La révélation de l’application a suscité des éloges de la part de certains commentateurs du monde technologique, mais aussi de vives réactions négatives. De nombreux critiques l’ont qualifiée de « vile », « démoniaque » et « terrifying », tandis que d’autres ont prédit que l’application pourrait être utilisée à des fins macabres, comme faire promouvoir des publicités en ligne par des proches décédés.

Une technologie qui « pourrait perturber le processus de deuil »

2wai n’a pas répondu aux demandes de commentaires concernant la controverse, mais le directeur général de l’entreprise, Mason Geyser, a déclaré au Independent que la publicité était délibérément conçue pour être « controversée » afin de « susciter ce type de débat en ligne ».

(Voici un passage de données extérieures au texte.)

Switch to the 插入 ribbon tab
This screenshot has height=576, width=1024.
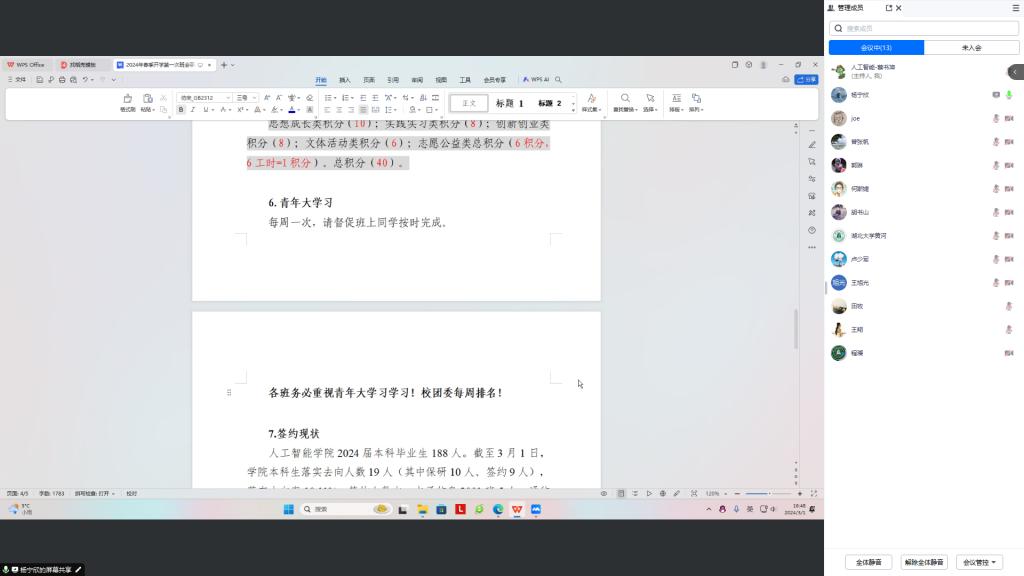pos(344,79)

Geyser a lui-même expliqué qu’il voyait l’application comme un outil à utiliser avec ses enfants pour préserver les souvenirs des générations précédentes, plutôt que comme un moyen d’entretenir une relation avec un avatar d’IA. « Je la vois… comme un moyen de transmettre certains des très bons souvenirs que j’ai eus avec mes grands-parents », a-t-il dit.

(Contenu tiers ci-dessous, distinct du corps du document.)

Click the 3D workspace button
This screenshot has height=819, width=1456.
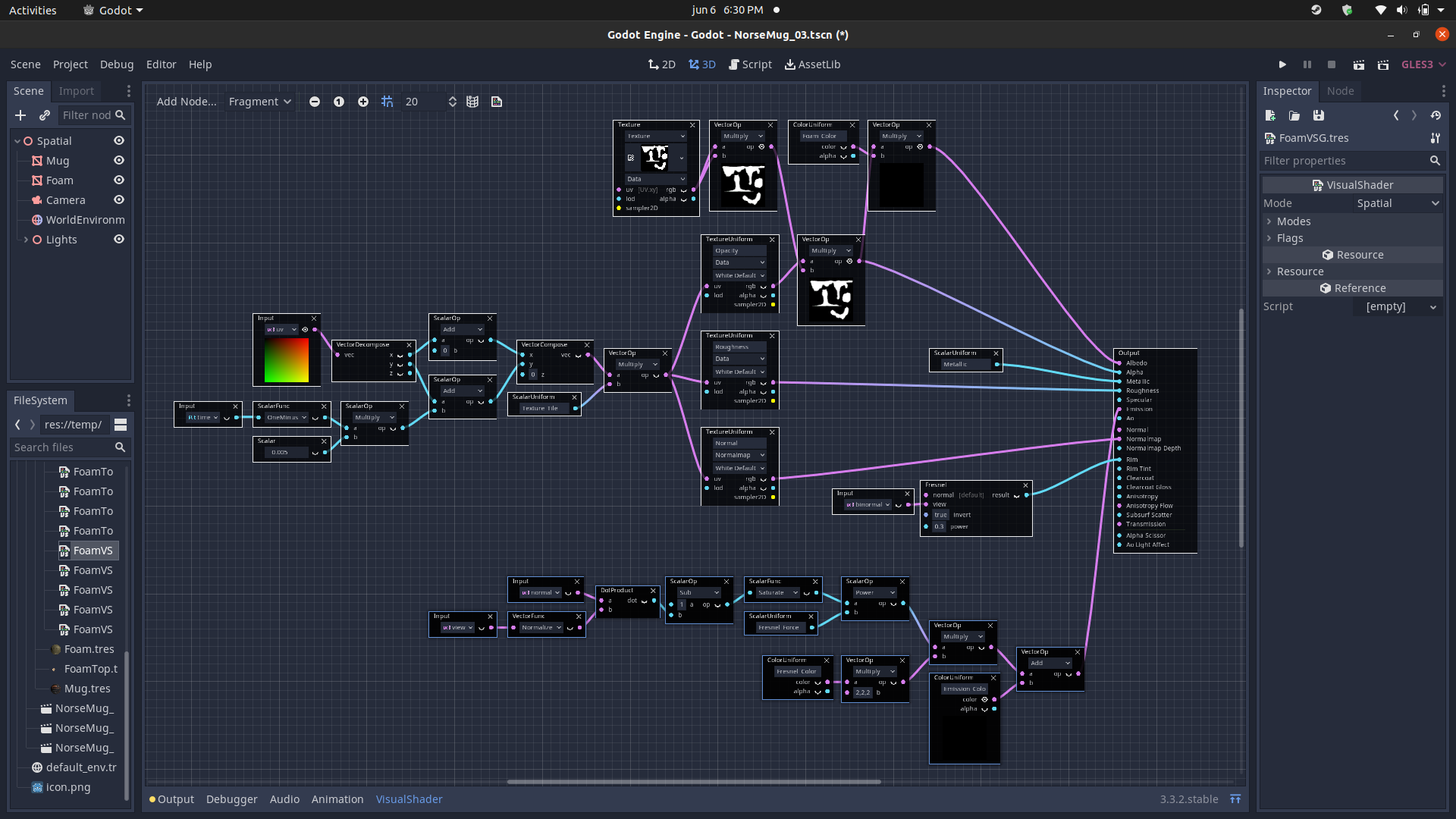coord(701,64)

La compatibilité d’une telle application avec la compréhension catholique de la mort — et de sujets plus diffus et ésotériques comme le deuil — reste incertaine. Le père Michael Baggot, LC, professeur associé de bioéthique à l’Athénée pontifical Regina Apostolorum, a reconnu que des avatars d’IA « pourraient potentiellement nous rappeler certains aspects de nos proches et nous aider à apprendre de leur exemple ».

Mais ces répliques numériques, a-t-il ajouté, « ne peuvent pas saisir toute la richesse de l’être humain incarné » et risquent de « déformer l’héritage des défunts » en fabriquant des conversations et des interactions au-delà de leur contrôle.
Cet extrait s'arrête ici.